▶ Consigne 1:
Selon l'extrait de page, quels États africains devenus indépendants sont cités en exemple ?

▶ Extrait de page:
★ ★ ★ ★ ★

Churchill, impérialiste et raciste avéré, ne l’entendait pas de cette oreille, mais ne pouvait contredire son puissant interlocuteur sans lequel l’Angleterre aurait été battue par les Nazis.

A  la fin de la guerre, ce pays ruiné s’était retrouvé dans l’obligation de rembourser ses dettes, une perspective envisageable uniquement grâce à l’exploitation économique de ses colonies.

Le début de la guerre froide avait néanmoins assuré  à l’Empire un sursis, les Américains ayant commencé à le considérer comme un instrument adéquat dans la lutte contre l’expansion du communisme, en particulier en Asie.

Cependant, les indépendances de l’Inde puis d’Israël, enfin la guerre contre l’insurrection communiste en Malaisie avaient convaincu les Anglais que l’occupation territoriale étant désormais trop coûteuse, le mieux était de s’assurer des associations à même de maintenir la préservation de leur prééminence économique tout en leur épargnant le coût sécuritaire et politique, et le meilleur cadre pour le réaliser leur avait paru être ce que l’on nommerait Commonwealth.

En dépit du fait que les peuples africains étaient considérés par leurs occupants comme arriérés et incapables de s’autogérer, cela avait donc assuré la naissance de plusieurs Etats indépendants tels le Kenya, le Ghana, le Nigeria, mais en contrepartie, l’immigration «de couleur», en provenance principalement des Antilles, vers le territoire proprement britannique s’en était trouvée accrue dans des proportions telles que la population d’accueil, sous l’égide des  principaux partis politiques, travaillistes et conservateurs, habituée à sa suprématie «naturelle» issue des blancs civilisateurs, n’était pas prête à concéder l’égalité juridique sur son propre sol. Certains politiciens populistes, tels Hénoch Powell, le précurseur de Nigel Farage, en feraient leur cheval de bataille.

Il importe peu que cet exceptionnalisme impérial se soit traduit par le Brexit. Après la liquidation territoriale de l’Empire Britannique, ce sentiment de la mission civilisatrice et du fardeau de l’Homme Blanc transformés en défense de la liberté et de la démocratie a été assumé par les Etats-Unis d’Amérique au point de les mener dans des guerres impérialistes au Vietnam, en Corée, en Irak, en Afghanistan, et peu s’en faut, en Ukraine et en Israël.

★ ★ ★ ★ ★

▶ Listing fourni:
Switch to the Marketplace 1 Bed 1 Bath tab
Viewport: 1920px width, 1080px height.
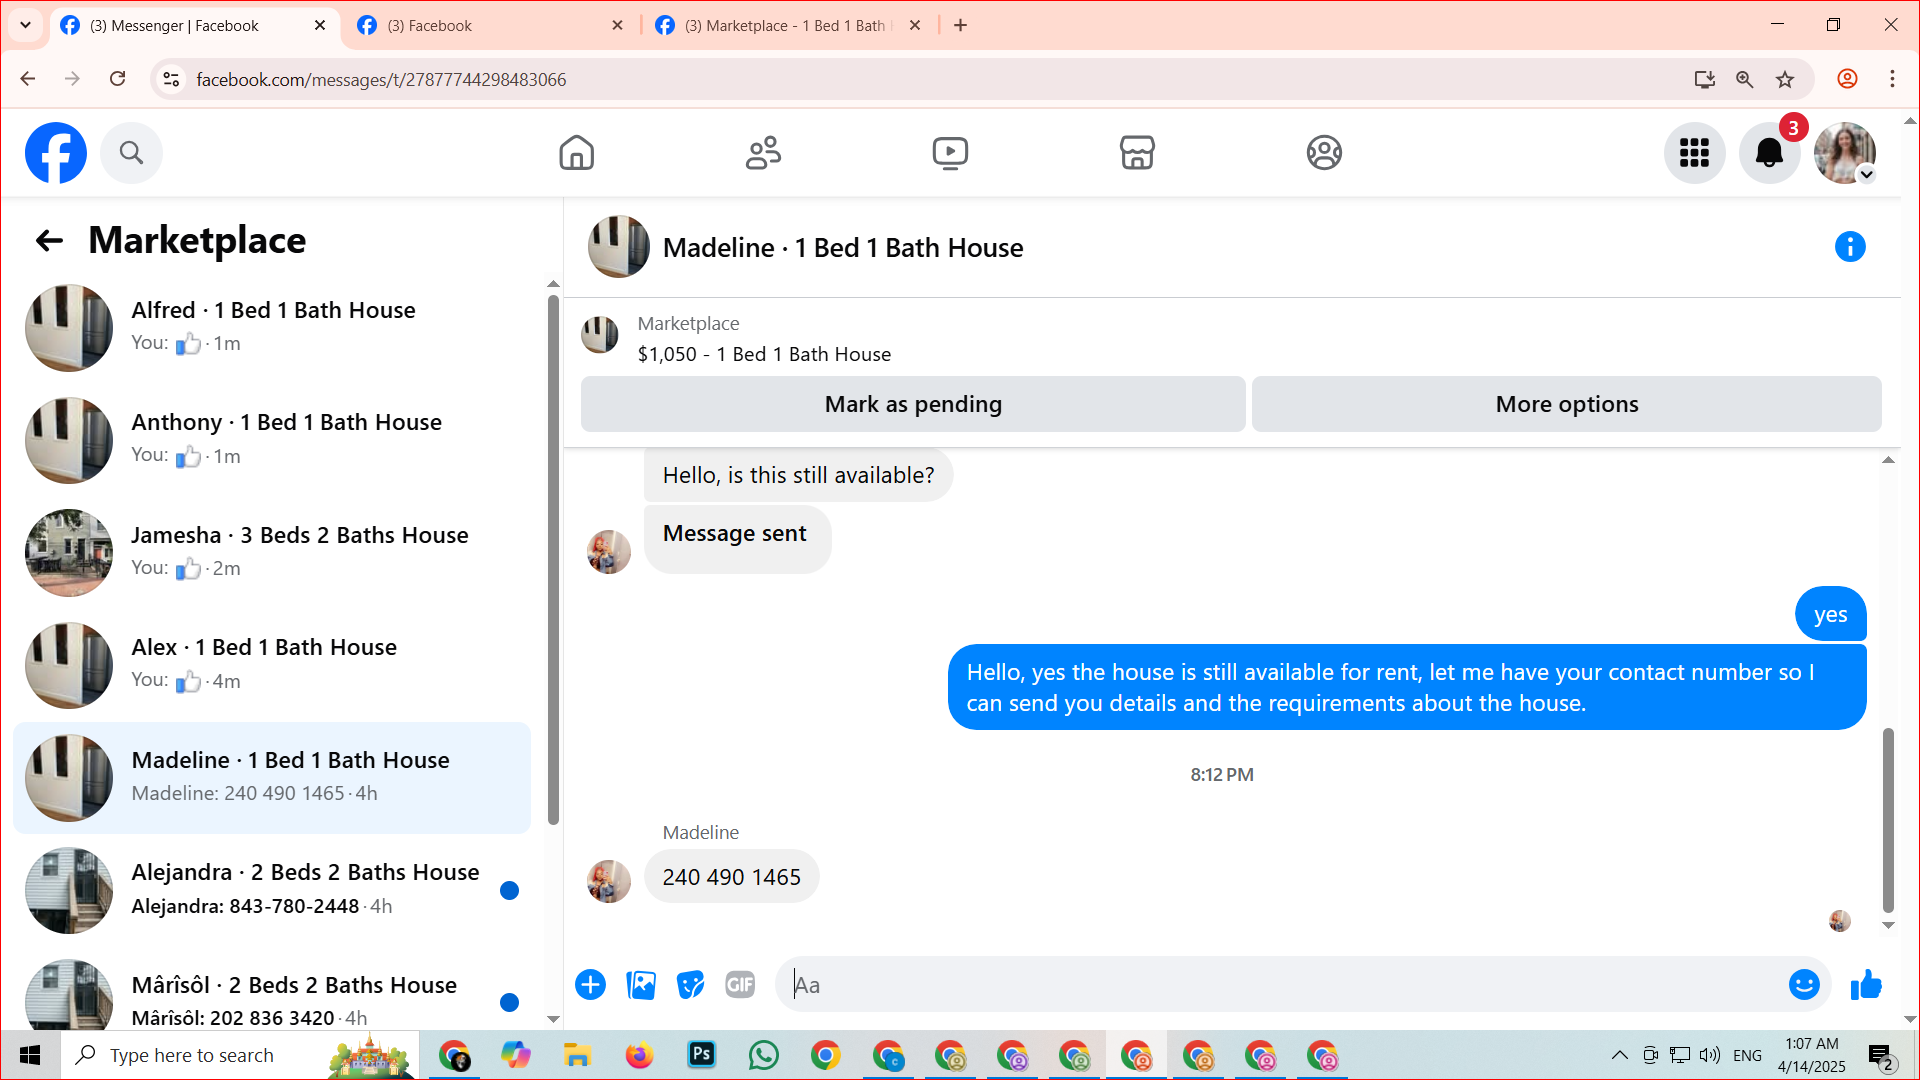tap(787, 25)
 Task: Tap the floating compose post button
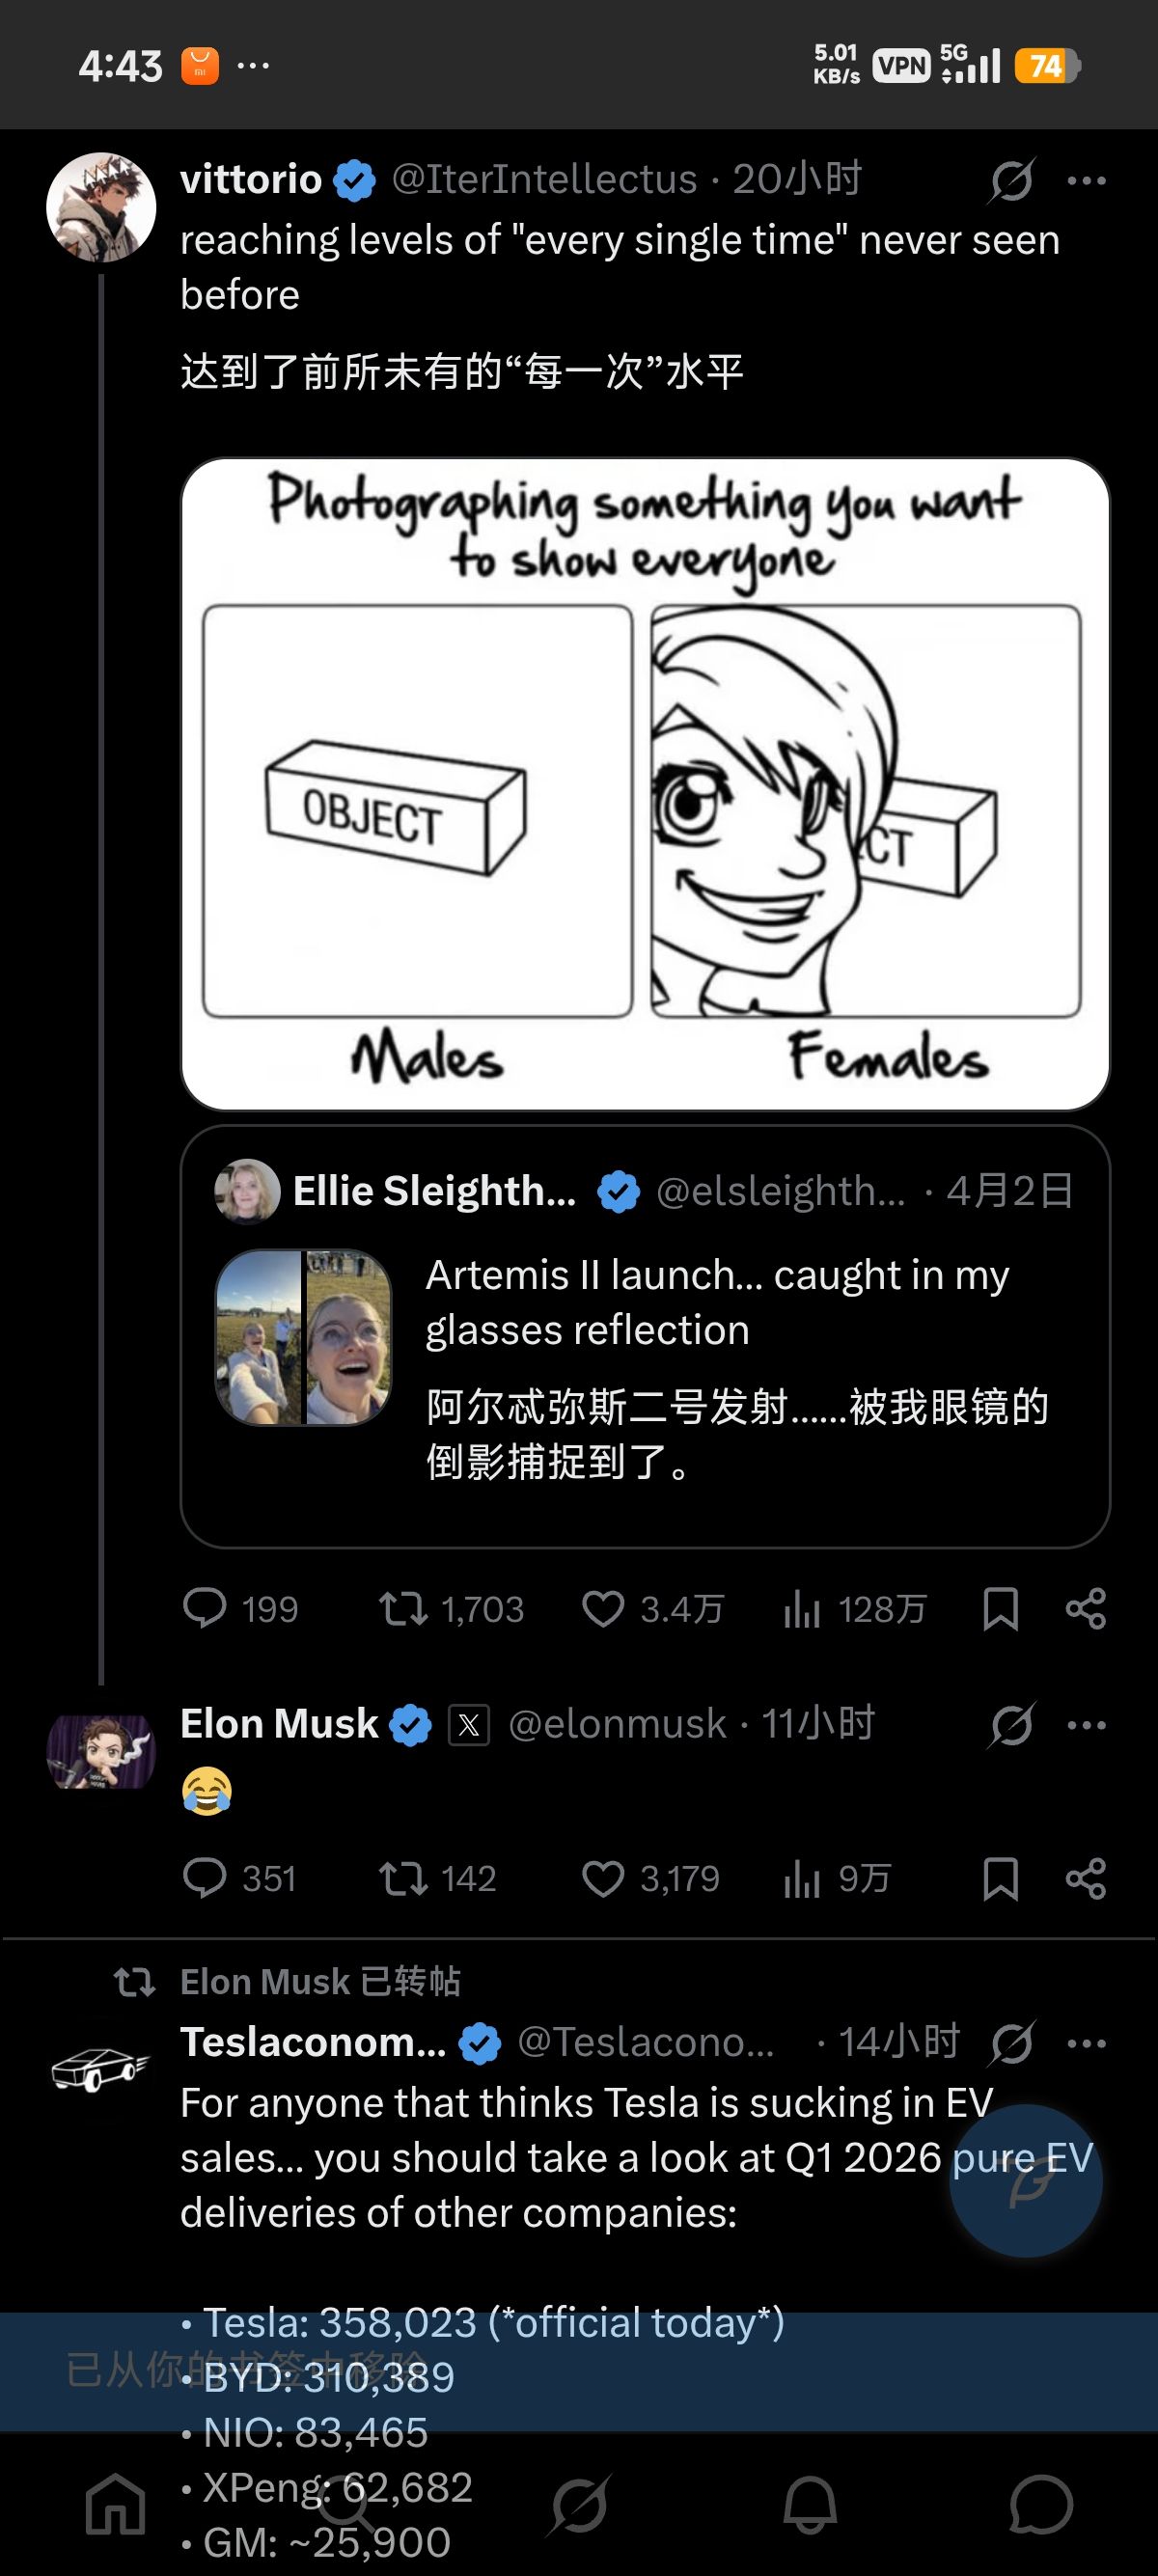coord(1026,2181)
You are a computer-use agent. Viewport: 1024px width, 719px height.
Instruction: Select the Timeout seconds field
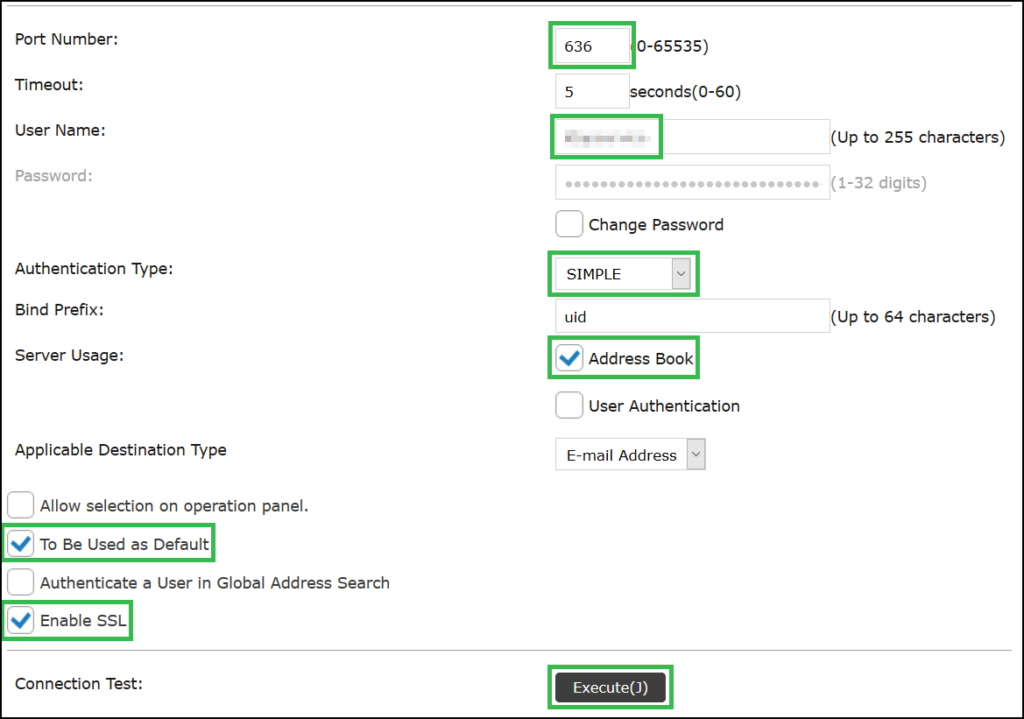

★ ★ ★ ★ ★

▶ Consigne 2:
Dans le listing, reprenez les lignes en partant de celle qui contient « Task: Tap the floating compose post button » et en terminant à la fin du listing, en changeant « Timeout seconds » en « Retry seconds » sans rien toucher d'autre. Laissez les images de côté.

▶ Réponse attendue 1:
Le Kenya, le Ghana et le Nigeria.

▶ Réponse attendue 2:
 Task: Tap the floating compose post button
coord(1026,2181)
You are a computer-use agent. Viewport: 1024px width, 719px height.
Instruction: Select the Retry seconds field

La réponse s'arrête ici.